Un sauvetage parmi tant d’autres
La version officielle s’arrête là. La préfecture de police, le parquet et les pompiers ne veulent pas en dire plus. C’est une histoire « mineure et habituelle ». Il y a plus d’un « cataphile » – amateur des catacombes – par an qui risque sa vie dans ces labyrinthes qui parcourent la capitale.
Dans un entretien pour Le Monde publié en 2014, Sylvie Gautron, brigadier chef qui s’occupe de verbaliser dans les souterrains se rappelle de son premier sauvetage. En 2008, « il était seul et sans lumière, l’homme était très heureux de nous voir ». Il est reparti avec une amende de 60 euros. L’accès à ces carrières est interdit par un arrêt préfectoral du 2 novembre 1955.
Une « société plus ou moins secrète »
Il est possible de visiter « Les catacombes de Paris » pour 5 euros. Mais ce parcours de 1,5 km est beaucoup moins grisant que les « 300 kilomètres de galeries sous Paris connues par les cataphiles », explique Gaspard Duval, avec un cheveu sur la langue. Ce cataphile élancé, la cinquantaine, est l’auteur de Les catacombes de Paris – Promenade interdite. Il a exploré les lieux pendant plusieurs années, à l’aide d’une « boussole et d’un plan ». C’est avant tout un amateur du patrimoine, il admire les « vestiges du passé ».
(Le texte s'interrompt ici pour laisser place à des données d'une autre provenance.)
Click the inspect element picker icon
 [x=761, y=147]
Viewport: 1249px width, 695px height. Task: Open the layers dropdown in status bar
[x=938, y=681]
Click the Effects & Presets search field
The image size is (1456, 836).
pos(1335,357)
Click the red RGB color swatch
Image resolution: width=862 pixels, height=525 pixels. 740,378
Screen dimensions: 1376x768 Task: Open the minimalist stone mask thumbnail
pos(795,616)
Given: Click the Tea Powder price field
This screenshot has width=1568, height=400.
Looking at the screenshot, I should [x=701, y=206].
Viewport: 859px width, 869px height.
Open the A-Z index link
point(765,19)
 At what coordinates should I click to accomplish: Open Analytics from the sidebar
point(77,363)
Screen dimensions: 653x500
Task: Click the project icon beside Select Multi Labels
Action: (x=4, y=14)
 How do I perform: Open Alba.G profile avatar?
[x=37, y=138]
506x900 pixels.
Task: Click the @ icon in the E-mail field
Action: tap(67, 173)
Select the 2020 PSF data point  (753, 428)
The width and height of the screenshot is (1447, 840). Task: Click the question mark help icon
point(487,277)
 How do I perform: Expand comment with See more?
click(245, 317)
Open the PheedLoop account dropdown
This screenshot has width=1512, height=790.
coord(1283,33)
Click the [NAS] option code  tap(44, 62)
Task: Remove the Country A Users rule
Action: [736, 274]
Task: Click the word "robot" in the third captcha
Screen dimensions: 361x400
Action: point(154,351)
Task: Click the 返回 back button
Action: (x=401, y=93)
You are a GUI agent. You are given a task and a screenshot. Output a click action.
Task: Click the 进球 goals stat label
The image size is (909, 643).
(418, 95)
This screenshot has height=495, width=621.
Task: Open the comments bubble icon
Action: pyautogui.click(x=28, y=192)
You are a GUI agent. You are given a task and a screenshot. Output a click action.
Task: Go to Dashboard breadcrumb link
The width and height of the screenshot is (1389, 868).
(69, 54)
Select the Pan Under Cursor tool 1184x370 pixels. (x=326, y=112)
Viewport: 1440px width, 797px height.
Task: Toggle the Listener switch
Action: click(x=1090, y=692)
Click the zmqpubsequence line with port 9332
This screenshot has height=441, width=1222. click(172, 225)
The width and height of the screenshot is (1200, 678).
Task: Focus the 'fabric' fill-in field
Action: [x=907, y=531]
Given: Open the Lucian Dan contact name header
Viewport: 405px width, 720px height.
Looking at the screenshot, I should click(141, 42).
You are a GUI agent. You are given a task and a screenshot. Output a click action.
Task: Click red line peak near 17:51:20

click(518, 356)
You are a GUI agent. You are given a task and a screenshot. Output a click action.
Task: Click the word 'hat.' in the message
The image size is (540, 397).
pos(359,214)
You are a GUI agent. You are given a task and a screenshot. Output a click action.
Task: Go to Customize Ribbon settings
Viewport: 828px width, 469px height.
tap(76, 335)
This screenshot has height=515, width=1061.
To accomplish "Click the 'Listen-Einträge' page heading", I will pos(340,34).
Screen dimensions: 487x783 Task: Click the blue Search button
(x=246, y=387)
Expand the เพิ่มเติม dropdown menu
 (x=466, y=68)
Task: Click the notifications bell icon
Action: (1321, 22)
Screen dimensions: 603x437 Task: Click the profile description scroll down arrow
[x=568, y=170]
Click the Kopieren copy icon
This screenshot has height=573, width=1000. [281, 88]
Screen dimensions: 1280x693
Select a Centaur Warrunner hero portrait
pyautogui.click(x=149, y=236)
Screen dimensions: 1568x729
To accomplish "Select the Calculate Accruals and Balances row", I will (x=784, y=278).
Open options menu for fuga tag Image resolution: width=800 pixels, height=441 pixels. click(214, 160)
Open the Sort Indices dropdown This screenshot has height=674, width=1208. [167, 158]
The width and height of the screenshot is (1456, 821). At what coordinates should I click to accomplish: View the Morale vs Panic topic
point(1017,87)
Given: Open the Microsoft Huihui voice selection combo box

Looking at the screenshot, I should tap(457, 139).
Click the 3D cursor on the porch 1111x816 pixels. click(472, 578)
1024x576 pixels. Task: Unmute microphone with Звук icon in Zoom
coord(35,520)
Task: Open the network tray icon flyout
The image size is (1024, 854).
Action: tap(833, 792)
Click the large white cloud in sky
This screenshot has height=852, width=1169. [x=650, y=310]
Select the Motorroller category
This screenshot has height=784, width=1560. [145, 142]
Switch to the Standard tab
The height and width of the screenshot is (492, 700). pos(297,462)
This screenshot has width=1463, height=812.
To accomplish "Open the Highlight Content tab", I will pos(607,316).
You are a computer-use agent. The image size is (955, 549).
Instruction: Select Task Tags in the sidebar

Mais tous ces spéléologues en herbe ne sont pas des passionnés d’histoire. Cette micro-société clandestine, est également composée de fêtards, d’explorateurs urbains et de tagueurs. C’est une « société plus ou moins secrète », chacun des membres a différents pseudonymes. Ils utilisent un code de langage plus ou moins élaboré. « La cata-bière, c’est de la bière, le cata-sprint, ce sont des courses d’orientation dans les sous-sols, on fait aussi des cata-fêtes, comme le cata-lloween ». Il y a également un nom pour les novices : des « cata-bouffons, des touristes », continue Gaspard, « il y a a un culte du secret parce qu’on aime pas que tout le monde vienne chez nous. Quand ils nous embêtent, on les fout dehors. »
De cataphile à traitre
Malgré son ancienneté, Gaspard, alias Baunau, a fait les frais de cet omerta autour des catacombes. Quelques jours avant la sortie de son livre, ses « amis » sont devenus ses détracteurs sur un site qui réunit quelques centaines de cataphiles : ckzone. Les remontrances et les accusations commencent de manière plutôt calme : « Qui t’as poussé à commettre ce forfait ? Et surtout qu’est ce que t’y balances ? ». Avant de virer dans le sordide « J’me suis interrogé sur ce qui te poussait à fréquenter des gens de 20, 30 ans de moins. J’pensais à la limite que tu voulais en enculer un qui serait d’accord, mais en fait non, c’est la communauté entière que tu voulais te taper ».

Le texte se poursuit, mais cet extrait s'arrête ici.